Some of you were curious about the details of the party that we hosted earlier this month. Although I certainly don't consider myself a party expert, I can carry you through my thought process as I planned for our dessert buffet.
The purpose of this party was to thank all of the generous people who had helped us when we moved back in April. Our original thought was to have a backyard barbecue sometime during the summer. But we were so busy with settling in and painting and oodles of birthdays (including Ron's big surprise party), that we never did get around to it. Rather than putting it off until the "perfect" time (which we all know never comes), we adjusted our expectations and planned to have a dessert buffet.
Here are my pointers for hosting a dessert buffet:
Design an invitation.I made up an invitation (using PicMonkey) and, in 21st century style, sent them out to our friends and family via Facebook message or email. I could have invited by phone or in person, but I think it's helpful for guests to have an invitation for reference and reminder.
I used one of my own fall-inspired photos, and added text. I decided to include RSVP information so that we would have an idea of how many people to expect.
Choose a theme.Every party doesn't need a theme, but I am a theme kind of gal. (I got it honest. Right, Mom?) I kept this one easy and went seasonal. Autumn is my favorite...plus, a sweet friend gave me some darling fall-themed paper products for my birthday. Perfect!
Plan for different flavors.Even though we were serving desserts, we needed a variety of tastes. We considered some typically autumn flavors (pumpkin, apple, pear, cranberry, gingerbread) as well as classic flavors. (Think chocolate, which is always in season!)
Plan for different shapes, forms, and textures.We didn't want our spread to be visually boring, so we planned for no two desserts to be in the same shape. Possibilities were cupcakes, cakes, pies, tarts, something in ramekins, cookies, or bars.
With those elements in mind, we tried to coordinate the different flavors with the different forms. In addition, because we had a lot to prepare in an already busy week, I wanted for most of the recipes to be our "standards," those that are tried and true. We also needed to consider the number of people. If everyone came, we would have 47, so we would need plenty of choices! (We actually had 41 people at our dessert buffet.) We also needed to consider that there were quite a few children, which influenced us to include two different cookies.
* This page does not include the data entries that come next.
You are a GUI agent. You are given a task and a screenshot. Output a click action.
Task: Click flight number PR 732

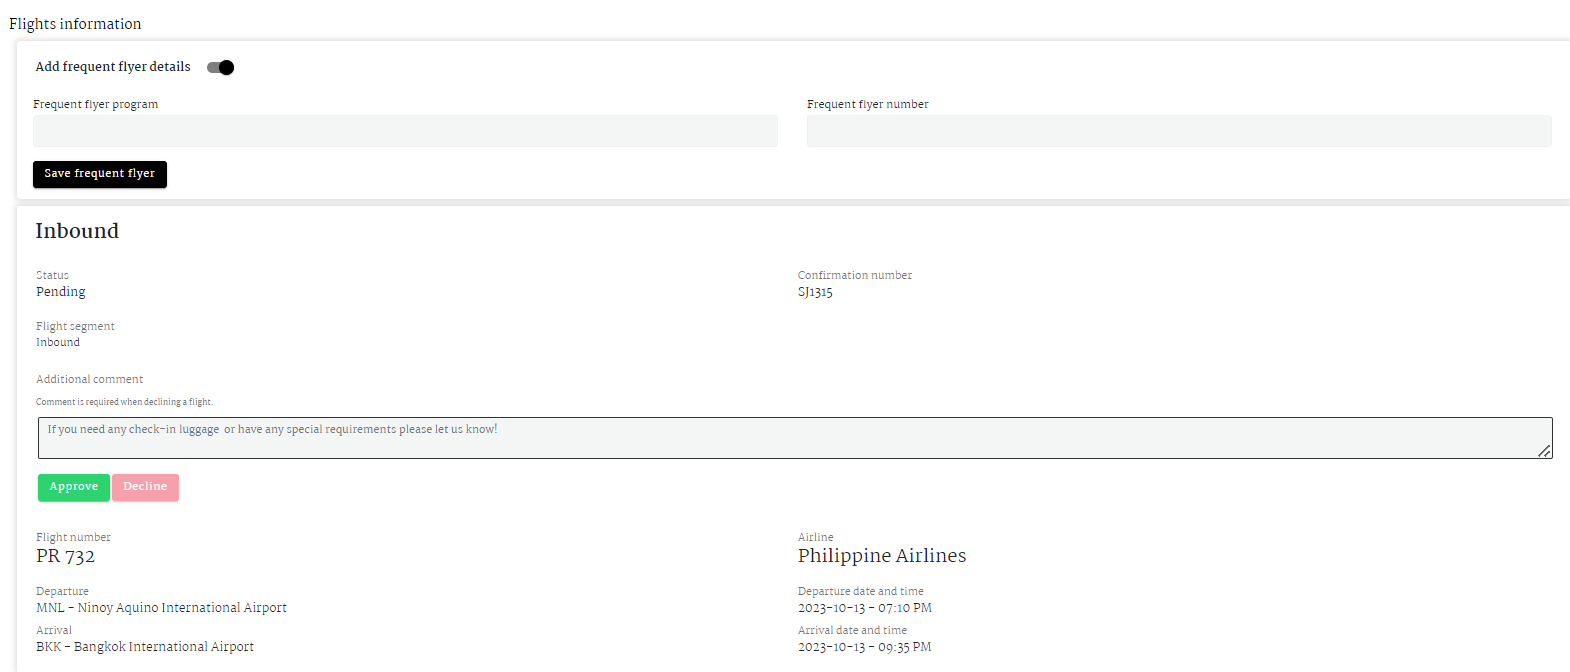coord(66,556)
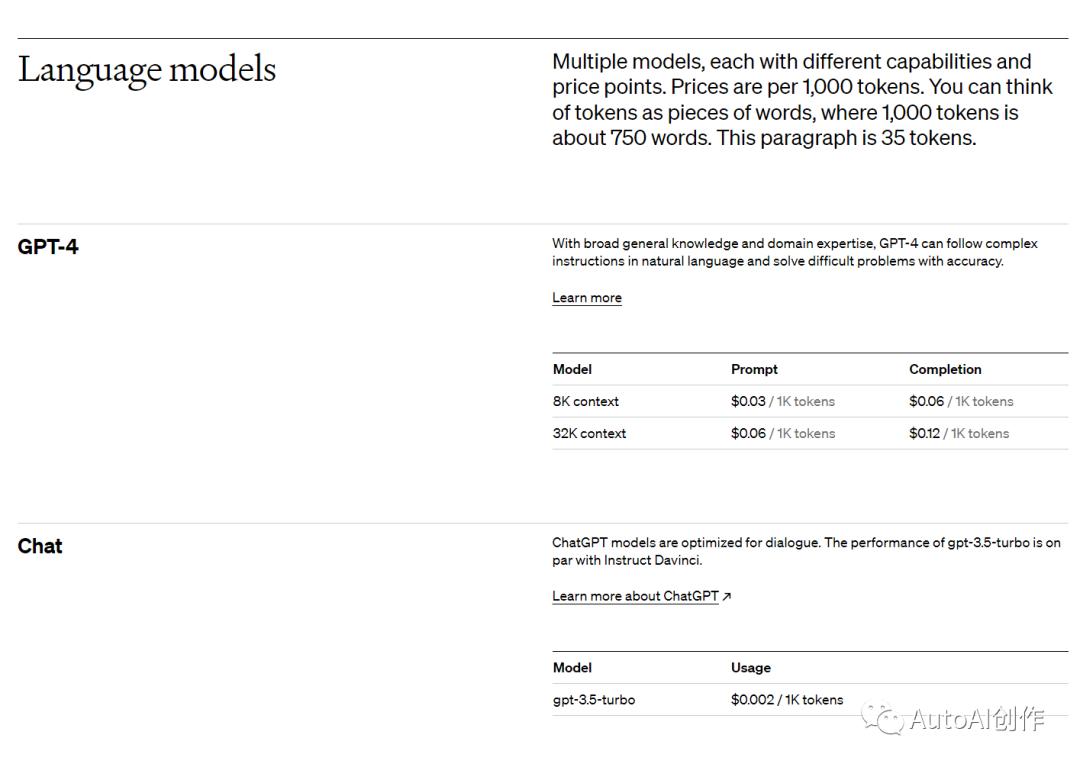Viewport: 1080px width, 767px height.
Task: Click the $0.12 completion price cell
Action: coord(959,434)
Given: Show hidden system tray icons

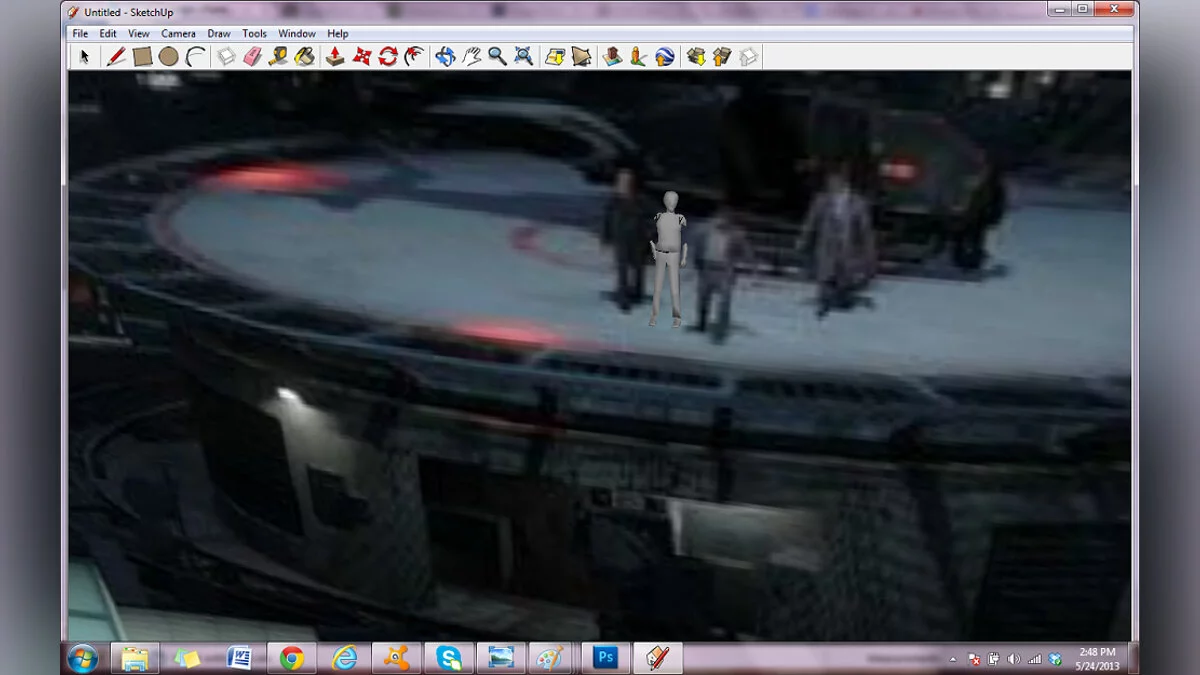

The girls and I sat down with paper and pencil and we brainstormed! It was a bit of a logic puzzle!
These are the desserts we chose to serve:
(Kati usually makes this as a layer cake, but for variety of form, she made cupcakes.)
Chocolate Chip Scones
This one was not "tried and true." It was the first time that Bekah made it, but it was a success!
Decorated Shortbread Cookies
This recipe...without the red food coloring. And in a leaf shape instead of a heart.
With autumn sprinkles instead of chocolate drizzle.
But it really is the same recipe. :)
Oatmeal Chocolate Chip Cookies
Cheesecake Tarts w/ Blackberry Garnish
This recipe...put atop a graham cracker crust in a ramekin.
(Two of them, actually.)
These choices meant that I didn't make a pear tart or cranberry upside down cake or spicy hermit bars, but you have to draw the line somewhere. Make your decisions and then get to work!
Display artfully.Vary the heights of your serving pieces. Elevate some desserts with pedestals. Place some on low plates or platters.
Use baskets for different heights and textures. Layer cloth or paper napkins for color and texture. Use doilies and/or decorated cupcake liners.
Make labels, so that guests won't need to guess. I typed the name of each one of my desserts in a PicMonkey design, choosing a font that was easy to replicate, then used it as a guide, copying it freehand. Of course, you could simply use your best handwriting...or even print them out.
Sneak in a little savory.I am the kind of person who likes a little salty to offset the sweet, so we included a few small savory offerings in our buffet: some mixed nuts, hummus and pita chips, cheese straws, a platter of salami and cheese, and a basket of crackers. We did not label these, as they were "extras."
Make a schedule of tasks.Because it was a busy week, we needed to plan what would be done and when. As Kati is working full time now, she was assigned only one dessert. Some things (cookies, fudge) could be done earlier in the week and either frozen, refrigerated, or put in tins. Some things (cheesecake tarts) needed to be prepared at the last minute. A few things were optional, only done if there was time. We had to stagger baking so that we weren't in each other's way. (This was before the double oven range was installed!)
With all of this in mind, I printed out a calendar and we wrote each task on the day and the time of day (morning, afternoon, or evening) it was to be done and who was to do it. This may sound extreme, but I know myself and I didn't want to risk ruining the party by procrastination and rushing around at the last minute. Having it all there in black and white gave order and direction to the week. (Plus, I love to check things off!)
Have fun!On the day of the party, enjoy the fact that you have planned well. Play around with your table displays, trying this and that until it pleases your eye. (We rearranged food several times before it all clicked!) Most importantly, focus on your guests and how much fun they will have because you have chosen to invite them and bless them!